Top of DATA EXCERPTS

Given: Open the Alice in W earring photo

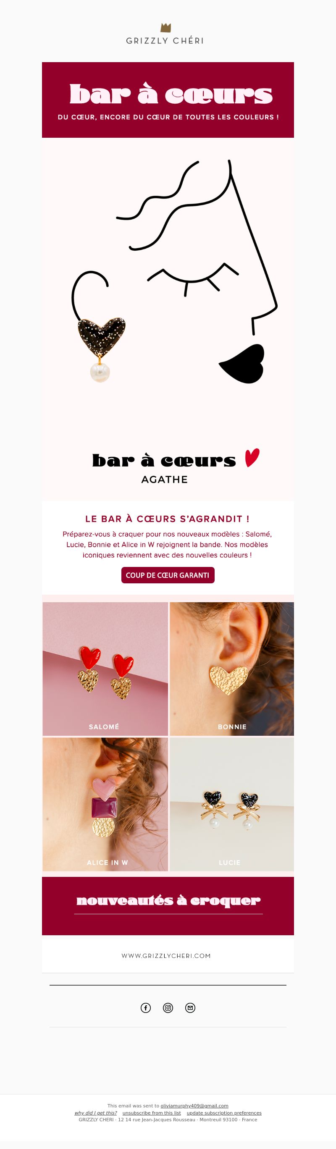Looking at the screenshot, I should (105, 804).
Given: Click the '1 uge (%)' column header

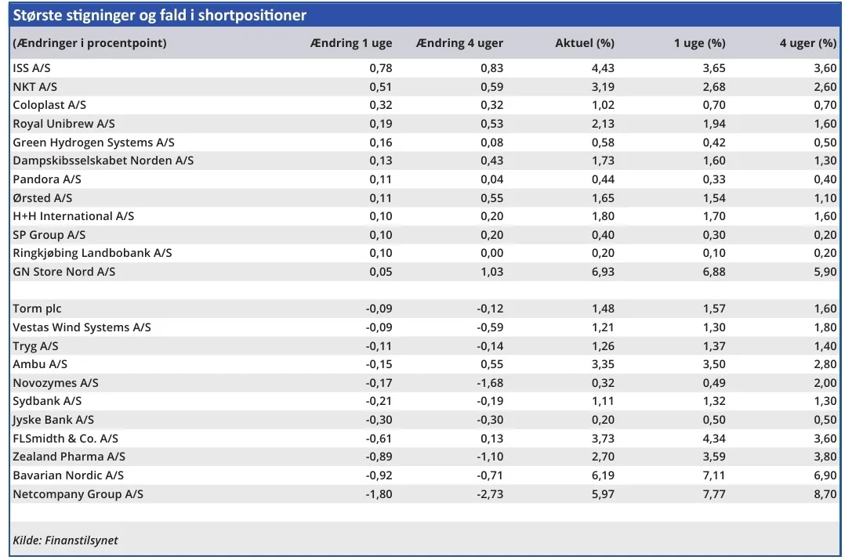Looking at the screenshot, I should pyautogui.click(x=699, y=43).
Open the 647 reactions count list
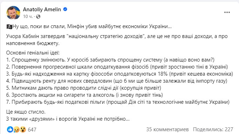The width and height of the screenshot is (239, 134). tap(32, 130)
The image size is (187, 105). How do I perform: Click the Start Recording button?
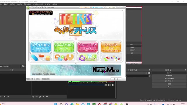coord(169,76)
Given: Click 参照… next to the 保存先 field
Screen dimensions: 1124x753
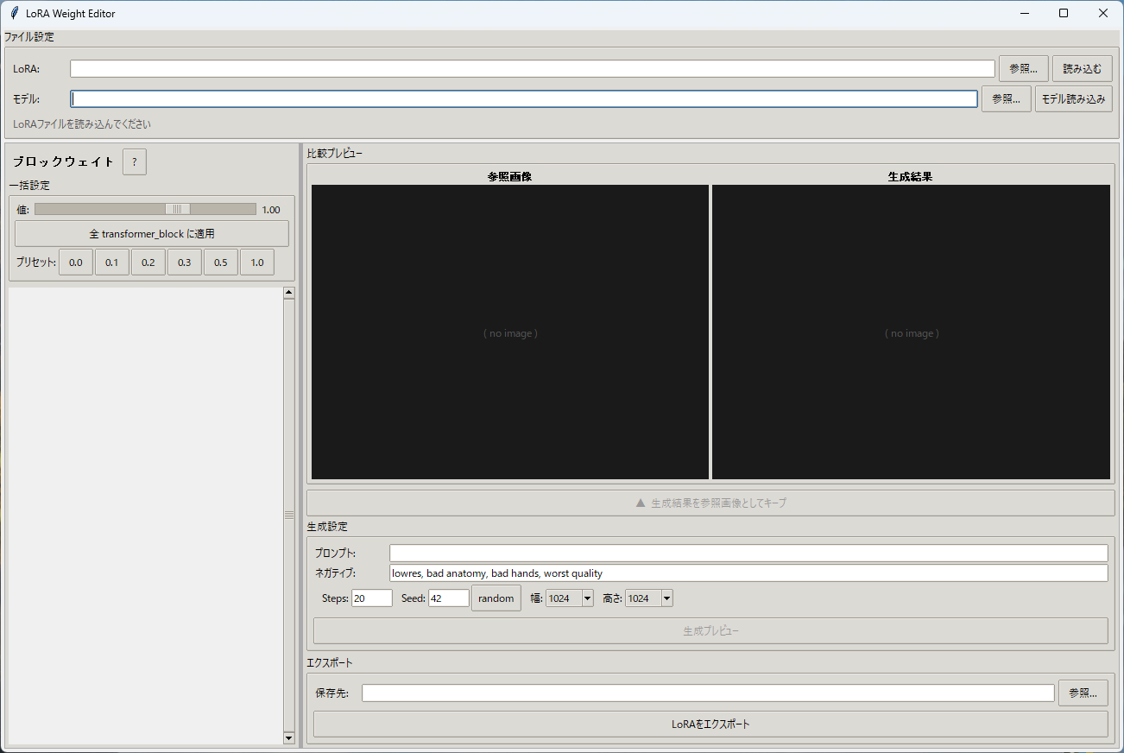Looking at the screenshot, I should click(x=1083, y=693).
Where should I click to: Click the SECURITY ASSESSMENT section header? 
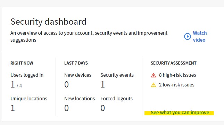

Bottom of DATA EXCERPTS

WORK REQUIRED | Please transcribe the lines from the one containing "Open the 647 reactions count list" to the last line of the listing, both included, exactly and with nothing added, leaving every picture out.

OUTPUT OF THE EXERCISE |
Open the 647 reactions count list
The width and height of the screenshot is (239, 134). tap(32, 130)
The image size is (187, 105). How do I perform: Click the Start Recording button?
coord(169,76)
Given: Click 参照… next to the 保存先 field
Screen dimensions: 1124x753
Looking at the screenshot, I should click(x=1083, y=693).
Where should I click to: Click the SECURITY ASSESSMENT section header? 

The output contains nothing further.